Seasonal variation of the species complex of necrophagous fly communities from a dry deciduous forest landscape
Keywords:Forensic entomology, Decomposition, Species composition, Biomonitoring, Seasonality
A plethora of necrophagous insect species exist on or around a cadaver, and a certain chronological sequence of colonization is expected to occur based on their preference, enabling microbial decomposition and aiding in maintaining ecosystem balance. Necrophagous flies comprise the foremost and often the most significant carrion entomofauna, playing crucial ecological roles in the decomposition process. They are therefore significant from both forensic entomological and ecological standpoints. Calliphorids, sarcophagids, and muscids constitute the predominant families of necrophagous flies to colonize carcasses. In the present study, a total of 24 species of necrophagous flies belonging to six dipteran families from three sites of Sonamukhi Protected Forest, Bankura have been documented seasonally. The dipteran families documented in the present study are Calliphoridae, Sarcophagidae, Muscidae, Phoridae, Stratiomyidae, and Sepsidae.
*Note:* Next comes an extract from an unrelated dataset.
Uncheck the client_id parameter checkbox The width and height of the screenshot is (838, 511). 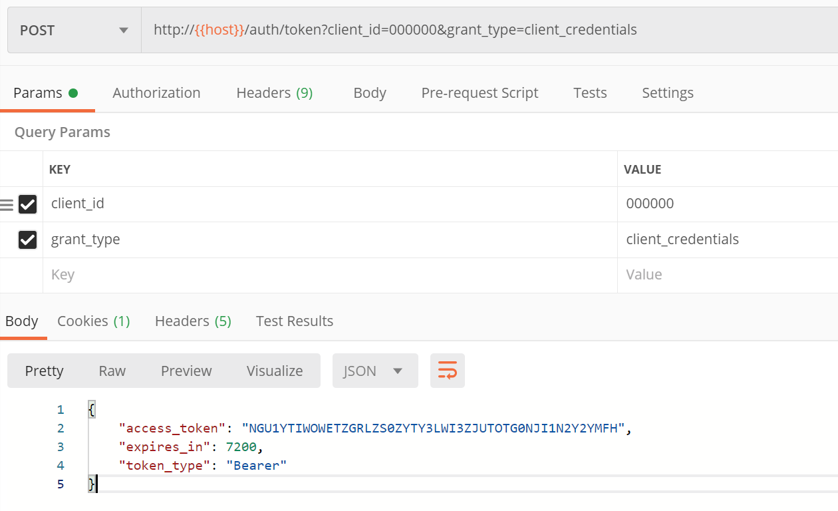pos(27,204)
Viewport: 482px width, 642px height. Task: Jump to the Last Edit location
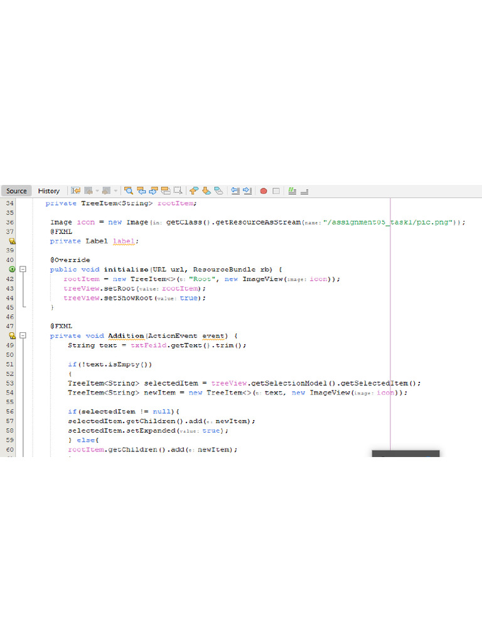coord(75,191)
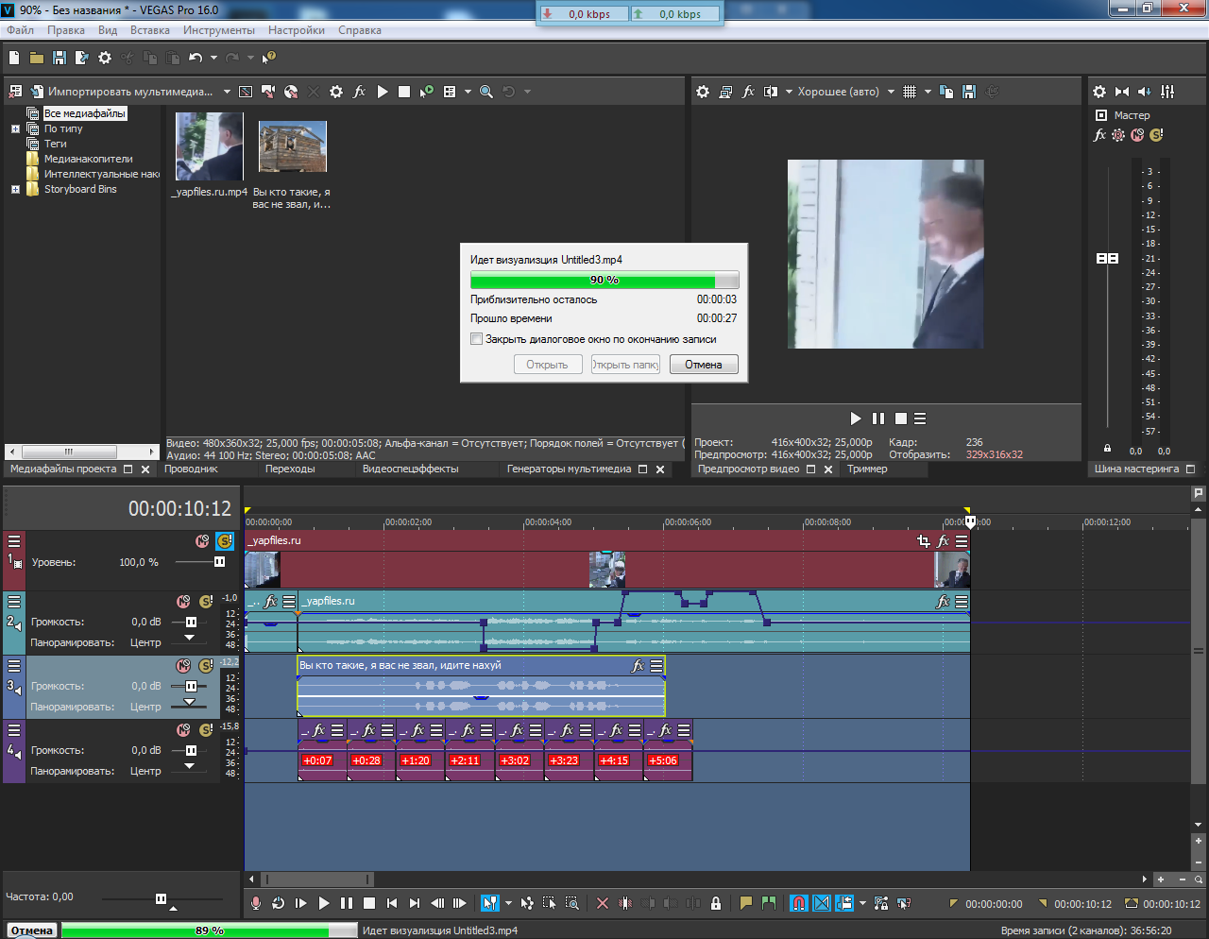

The present research, a comprehensive account of the seasonal variations of necrophagous fly communities from a dry, deciduous forest landscape, the first of its kind conducted from this region displayed a diverse necrophagous species composition, consisting of 24 species under 12 genera from 6 families. Notably, out of the 24 species recorded in the present study, a total of 4 species were recorded for the first time from this state. Taxa richness tends to decline as environmental quality, favourable climatic conditions decline. The current study reveals that, on a seasonal note, pre-monsoon > monsoon > post-monsoon is favourable for necrophagous community growth and development. Thus, the relevance of the present study is not only limited to the medico-legal forensic entomological context but is also focused on assessing the risk status of the study sites in and around the Sonamukhi forest area with the help of ecological indices and biomonitoring of the study area. Consequently, the presence or absence of the indicator species or indicator community reflects the prevailing environmental conditions.